A control dependency is implemented by the means of an useless compare and branch sequence, plus the isync instruction when the target event is a load. For instance

% diyone CtrldR Fre SyncdWW Rfe
PPC a
"CtrldR Fre SyncdWW Rfe"
{ 0:r2=x; 0:r4=y; 1:r2=y; 1:r4=x; }
 P0           | P1           ;
 li r1,1      | lwz r1,0(r2) ;
 stw r1,0(r2) | cmpw r1,r1   ;
 sync         | beq  LC00    ;
 li r3,1      | LC00:        ;
 stw r3,0(r4) | isync        ;
              | lwz r3,0(r4) ;
exists (1:r1=1 /\ 1:r3=0)

Of course, in both cases, we assume that dependencies are not “optimised out” by the assembler or the hardware.

6.2 Composite relaxations and cumulativity

Users may specify a small sequence of single candidate relaxations as behaving as a single candidate relaxation to diy.
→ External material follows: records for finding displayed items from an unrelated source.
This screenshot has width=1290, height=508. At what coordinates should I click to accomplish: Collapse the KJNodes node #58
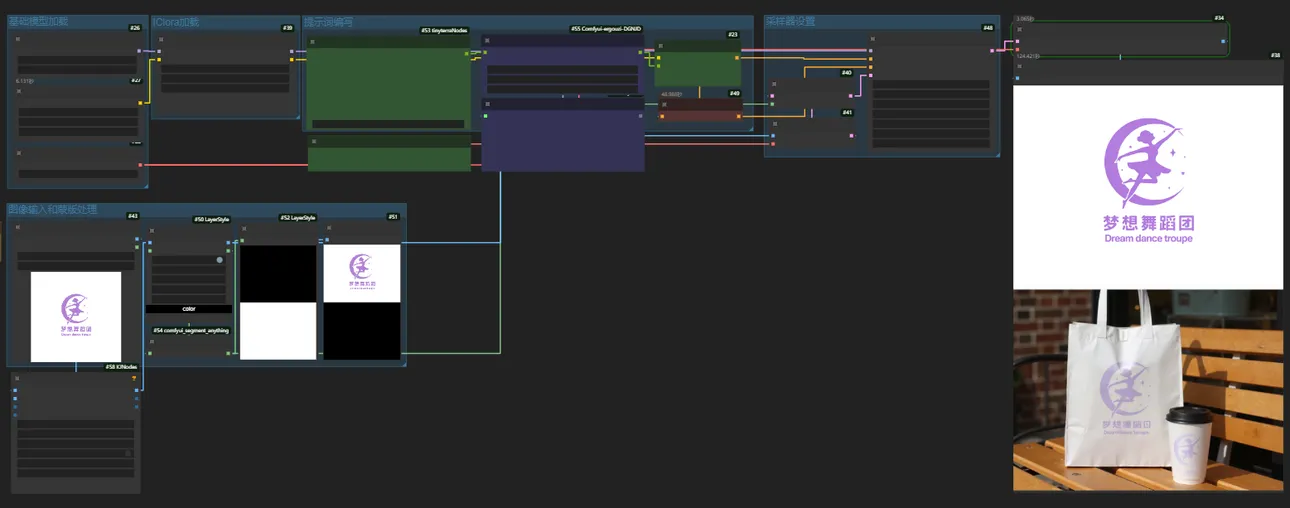(x=17, y=379)
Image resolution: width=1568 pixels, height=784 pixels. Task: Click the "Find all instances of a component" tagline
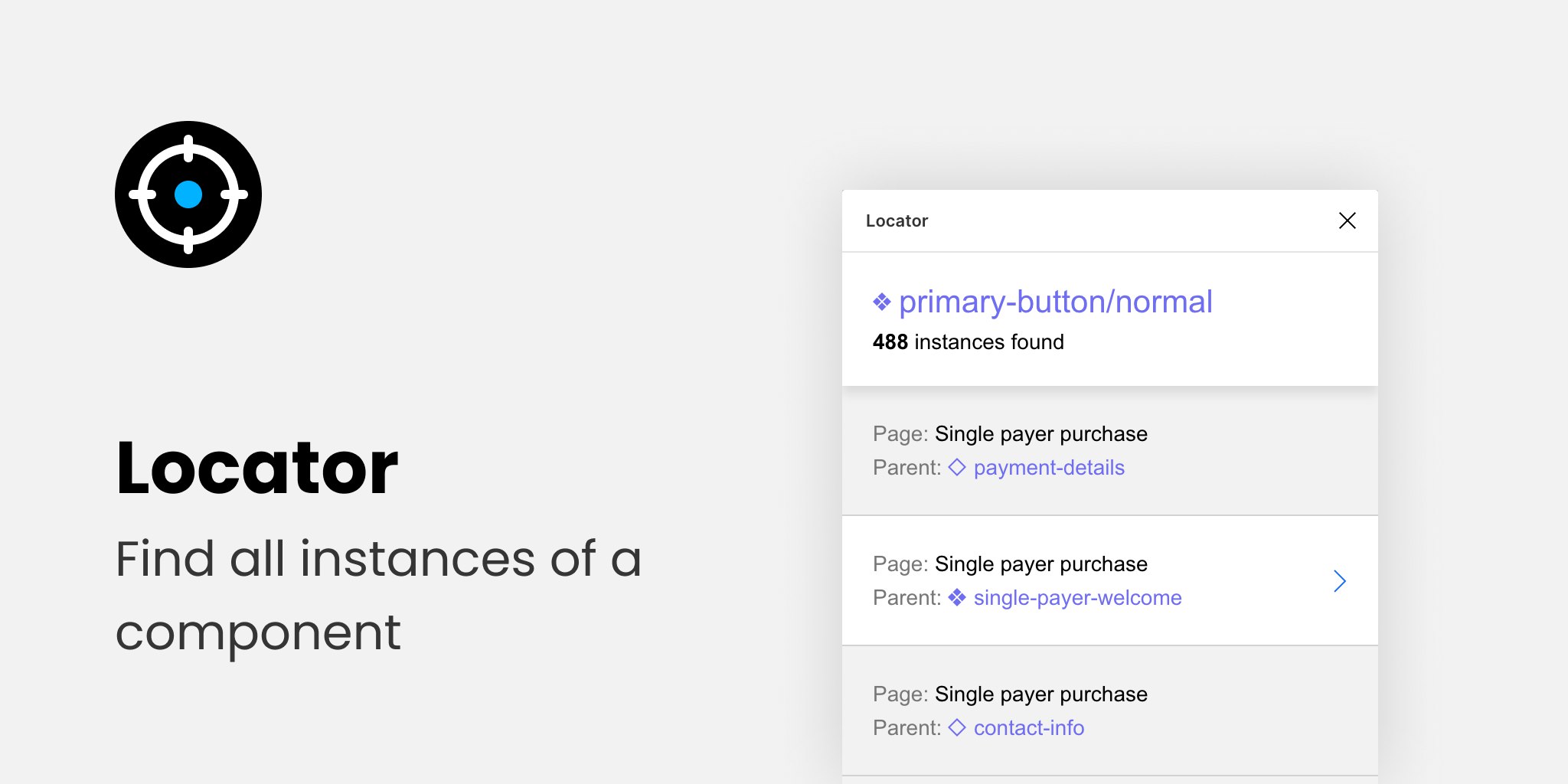[x=378, y=595]
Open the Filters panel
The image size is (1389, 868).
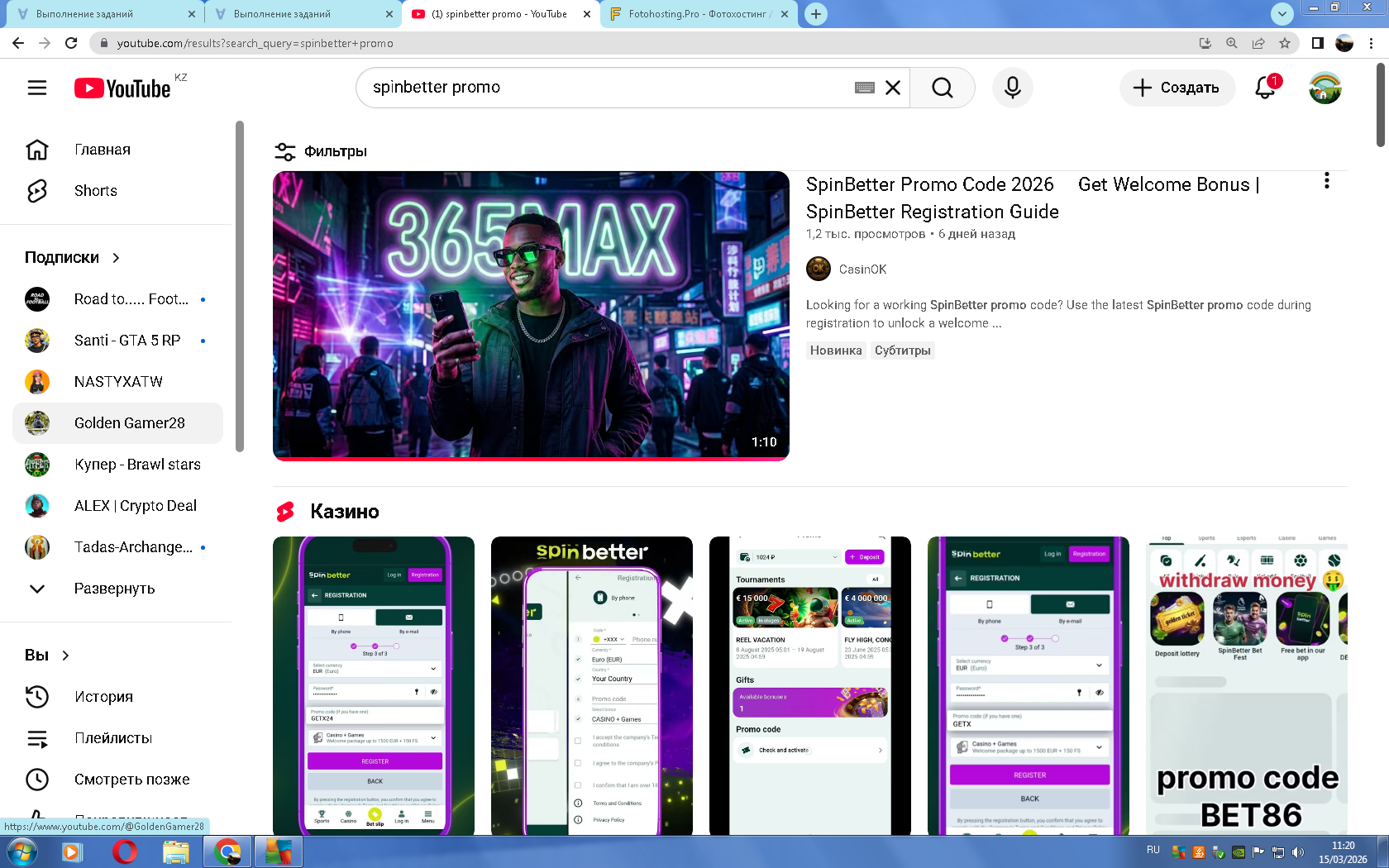pos(321,151)
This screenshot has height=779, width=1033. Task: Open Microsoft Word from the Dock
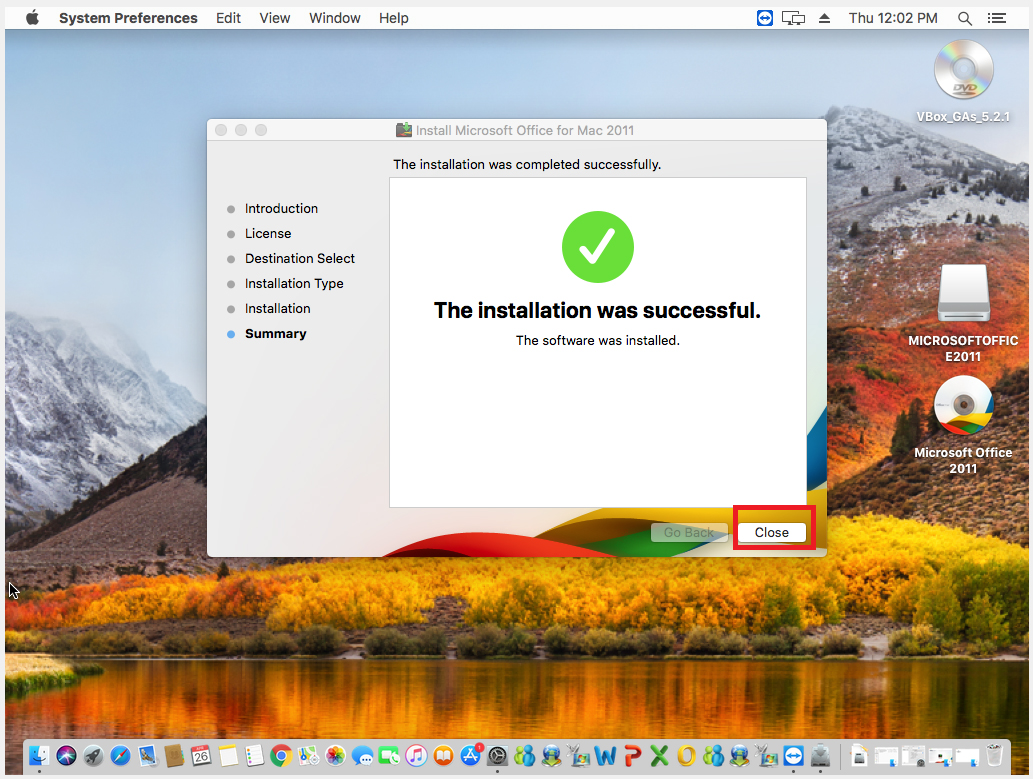tap(605, 756)
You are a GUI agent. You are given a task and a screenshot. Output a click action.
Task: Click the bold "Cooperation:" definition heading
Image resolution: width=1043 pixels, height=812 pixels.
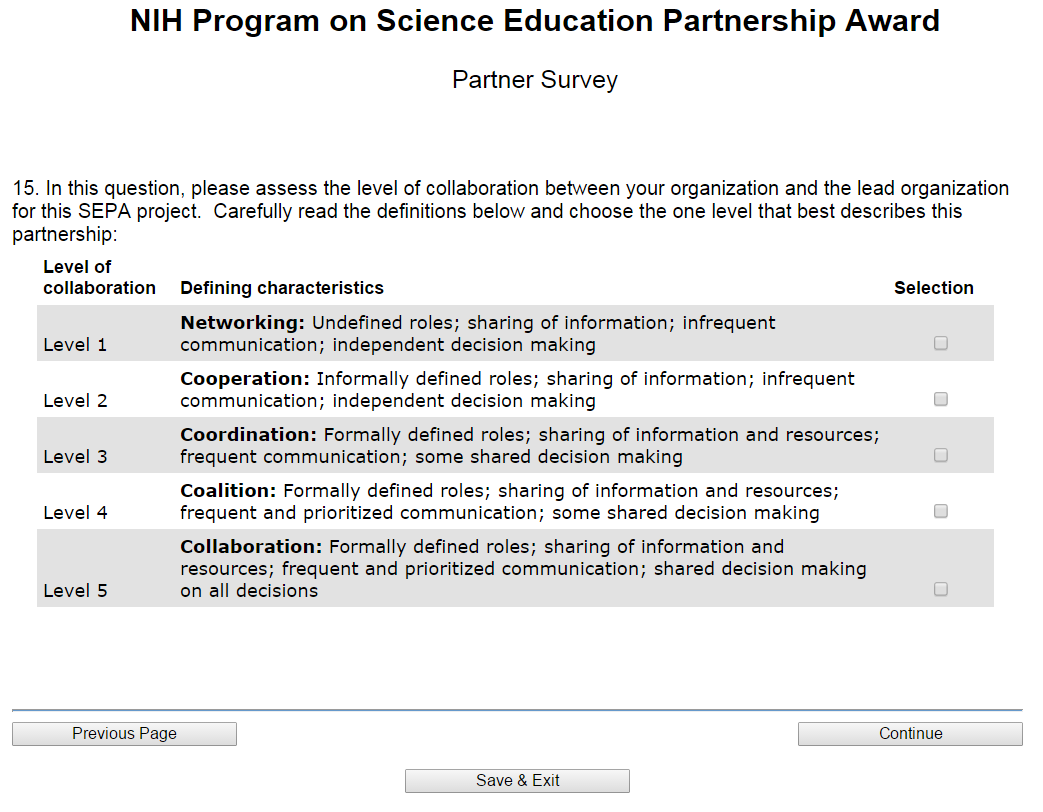245,379
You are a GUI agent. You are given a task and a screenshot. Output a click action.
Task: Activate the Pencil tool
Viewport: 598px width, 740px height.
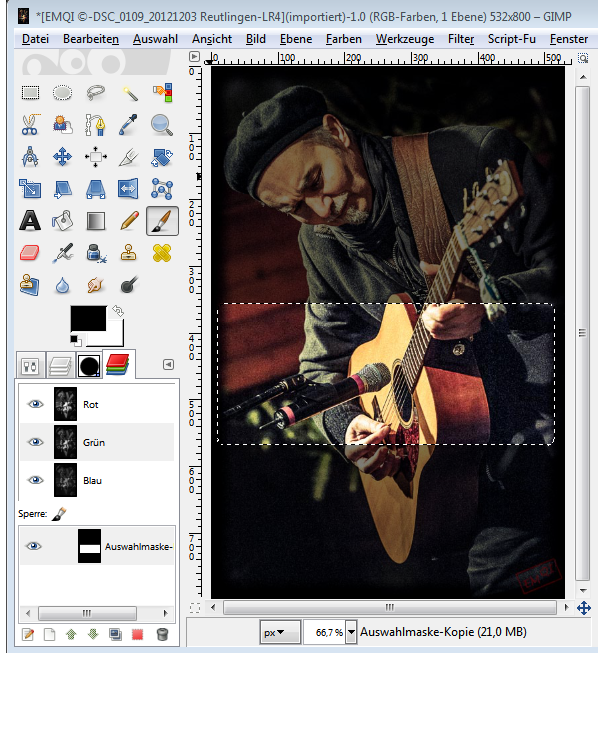[x=129, y=221]
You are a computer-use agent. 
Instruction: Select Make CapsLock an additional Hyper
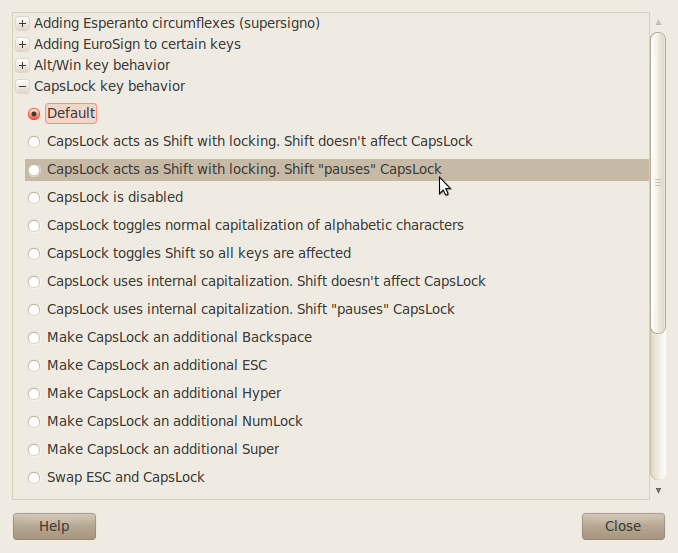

The syntax is:

[r1, r2, …]

The main usage of the feature is to specify cumulativity candidate relaxations, that is, the sequence of Rfe and of a fence candidate relaxation (A-cumulativity), the sequence of a fence candidate relaxation and of Rfe (B-cumulativity), or both (AB-cumulativity).

Cumulativity candidate relaxations are best expressed by the following syntactical shortcuts: let r be a fence candidate relaxation, then ACr stands for [Rfe,r], BCr stands for [r,Rfe], while ABCr stands for [Rfe,r,Rfe],

Hence, a simple way to generate iriw-like (see Sec. 4.3) litmus tests with lwsync is as follows:

% diy -name iriw-lwsync -nprocs 8 -size 8 -relax ACLwSyncdRR -safe Fre
Generator produced 3 tests
Relaxations tested: {ACLwSyncdRR}

where we have for instance:

% cat iriw-lwsync001.litmus 
PPC iriw-lwsync001
"Fre Rfe LwSyncdRR Fre Rfe LwSyncdRR Fre Rfe LwSyncdRR"
Cycle=Fre Rfe LwSyncdRR Fre Rfe LwSyncdRR Fre Rfe LwSyncdRR
Relax=ACLwSyncdRR
Safe=Fre
{
0:r2=z; 0:r4=x; 1:r2=x;
2:r2=x; 2:r4=y; 3:r2=y;
4:r2=y; 4:r4=z; 5:r2=z;
}
 P0           | P1           | P2           | P3           | P4           | P5           ;
 lwz r1,0(r2) | li r1,1      | lwz r1,0(r2) | li r1,1      | lwz r1,0(r2) | li r1,1      ;
 lwsync       | stw r1,0(r2) | lwsync       | stw r1,0(r2) | lwsync       | stw r1,0(r2) ;
 lwz r3,0(r4) |              | lwz r3,0(r4) |              | lwz r3,0(r4) |              ;
exists (0:r1=1 /\ 0:r3=0 /\ 2:r1=1 /\ 2:r3=0 /\ 4:r1=1 /\ 4:r3=0)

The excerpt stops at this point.